_Problem description_: With nothing added or left out, output the listing that follows.

Dataset records: Begin

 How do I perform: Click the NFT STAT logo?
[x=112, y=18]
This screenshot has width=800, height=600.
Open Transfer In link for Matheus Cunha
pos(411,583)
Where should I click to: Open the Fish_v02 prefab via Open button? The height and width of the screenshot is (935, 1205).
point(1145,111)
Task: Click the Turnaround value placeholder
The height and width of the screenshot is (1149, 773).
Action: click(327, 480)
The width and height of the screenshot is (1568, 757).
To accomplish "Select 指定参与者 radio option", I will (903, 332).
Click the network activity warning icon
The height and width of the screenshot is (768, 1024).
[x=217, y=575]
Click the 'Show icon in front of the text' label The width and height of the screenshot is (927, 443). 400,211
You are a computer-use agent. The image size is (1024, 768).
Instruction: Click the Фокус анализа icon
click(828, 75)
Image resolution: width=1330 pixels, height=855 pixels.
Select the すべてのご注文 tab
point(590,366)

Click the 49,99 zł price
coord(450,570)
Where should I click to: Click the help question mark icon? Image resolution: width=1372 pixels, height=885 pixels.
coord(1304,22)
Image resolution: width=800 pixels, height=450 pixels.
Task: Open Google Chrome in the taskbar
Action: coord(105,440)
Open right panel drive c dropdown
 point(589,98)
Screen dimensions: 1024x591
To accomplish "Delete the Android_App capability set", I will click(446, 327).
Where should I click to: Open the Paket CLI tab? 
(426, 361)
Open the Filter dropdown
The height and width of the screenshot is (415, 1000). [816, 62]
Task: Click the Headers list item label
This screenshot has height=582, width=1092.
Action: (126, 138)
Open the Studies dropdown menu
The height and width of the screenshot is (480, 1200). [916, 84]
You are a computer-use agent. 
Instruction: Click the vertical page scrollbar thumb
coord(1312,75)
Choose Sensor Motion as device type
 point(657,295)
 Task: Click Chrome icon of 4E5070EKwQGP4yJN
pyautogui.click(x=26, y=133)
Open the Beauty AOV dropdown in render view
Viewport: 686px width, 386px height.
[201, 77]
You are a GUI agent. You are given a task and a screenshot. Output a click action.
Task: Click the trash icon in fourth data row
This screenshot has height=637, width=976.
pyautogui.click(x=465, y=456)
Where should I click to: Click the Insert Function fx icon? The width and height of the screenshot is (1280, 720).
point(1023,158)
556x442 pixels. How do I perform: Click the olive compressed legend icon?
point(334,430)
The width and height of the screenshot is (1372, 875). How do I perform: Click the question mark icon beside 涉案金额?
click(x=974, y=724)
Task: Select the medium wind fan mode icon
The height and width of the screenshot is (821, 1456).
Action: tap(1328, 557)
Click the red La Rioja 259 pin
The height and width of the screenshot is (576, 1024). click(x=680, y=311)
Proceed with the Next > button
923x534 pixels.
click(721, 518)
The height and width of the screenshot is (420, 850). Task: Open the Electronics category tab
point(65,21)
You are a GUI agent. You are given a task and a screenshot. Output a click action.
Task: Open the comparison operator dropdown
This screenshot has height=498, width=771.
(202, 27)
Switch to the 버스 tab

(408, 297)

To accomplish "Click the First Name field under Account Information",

Dataset records: End

_Exercise solution_:
 How do I perform: Click the NFT STAT logo?
[x=112, y=18]
This screenshot has width=800, height=600.
Open Transfer In link for Matheus Cunha
pos(411,583)
Where should I click to: Open the Fish_v02 prefab via Open button? The height and width of the screenshot is (935, 1205).
point(1145,111)
Task: Click the Turnaround value placeholder
The height and width of the screenshot is (1149, 773).
Action: click(327, 480)
The width and height of the screenshot is (1568, 757).
To accomplish "Select 指定参与者 radio option", I will (903, 332).
Click the network activity warning icon
The height and width of the screenshot is (768, 1024).
[x=217, y=575]
Click the 'Show icon in front of the text' label The width and height of the screenshot is (927, 443). 400,211
You are a computer-use agent. The image size is (1024, 768).
Instruction: Click the Фокус анализа icon
click(828, 75)
Image resolution: width=1330 pixels, height=855 pixels.
Select the すべてのご注文 tab
point(590,366)

Click the 49,99 zł price
coord(450,570)
Where should I click to: Click the help question mark icon? Image resolution: width=1372 pixels, height=885 pixels.
coord(1304,22)
Image resolution: width=800 pixels, height=450 pixels.
Task: Open Google Chrome in the taskbar
Action: coord(105,440)
Open right panel drive c dropdown
 point(589,98)
Screen dimensions: 1024x591
To accomplish "Delete the Android_App capability set", I will click(446, 327).
Where should I click to: Open the Paket CLI tab? 
(426, 361)
Open the Filter dropdown
The height and width of the screenshot is (415, 1000). [816, 62]
Task: Click the Headers list item label
This screenshot has height=582, width=1092.
Action: (126, 138)
Open the Studies dropdown menu
The height and width of the screenshot is (480, 1200). [916, 84]
You are a computer-use agent. 
Instruction: Click the vertical page scrollbar thumb
coord(1312,75)
Choose Sensor Motion as device type
 point(657,295)
 Task: Click Chrome icon of 4E5070EKwQGP4yJN
pyautogui.click(x=26, y=133)
Open the Beauty AOV dropdown in render view
Viewport: 686px width, 386px height.
[201, 77]
You are a GUI agent. You are given a task and a screenshot. Output a click action.
Task: Click the trash icon in fourth data row
This screenshot has height=637, width=976.
pyautogui.click(x=465, y=456)
Where should I click to: Click the Insert Function fx icon? The width and height of the screenshot is (1280, 720).
point(1023,158)
556x442 pixels. How do I perform: Click the olive compressed legend icon?
point(334,430)
The width and height of the screenshot is (1372, 875). How do I perform: Click the question mark icon beside 涉案金额?
click(x=974, y=724)
Task: Select the medium wind fan mode icon
The height and width of the screenshot is (821, 1456).
Action: tap(1328, 557)
Click the red La Rioja 259 pin
The height and width of the screenshot is (576, 1024). click(x=680, y=311)
Proceed with the Next > button
923x534 pixels.
click(721, 518)
The height and width of the screenshot is (420, 850). Task: Open the Electronics category tab
point(65,21)
You are a GUI agent. You are given a task and a screenshot. Output a click action.
Task: Open the comparison operator dropdown
This screenshot has height=498, width=771.
(202, 27)
Switch to the 버스 tab

(408, 297)

To accomplish "Click the First Name field under Account Information",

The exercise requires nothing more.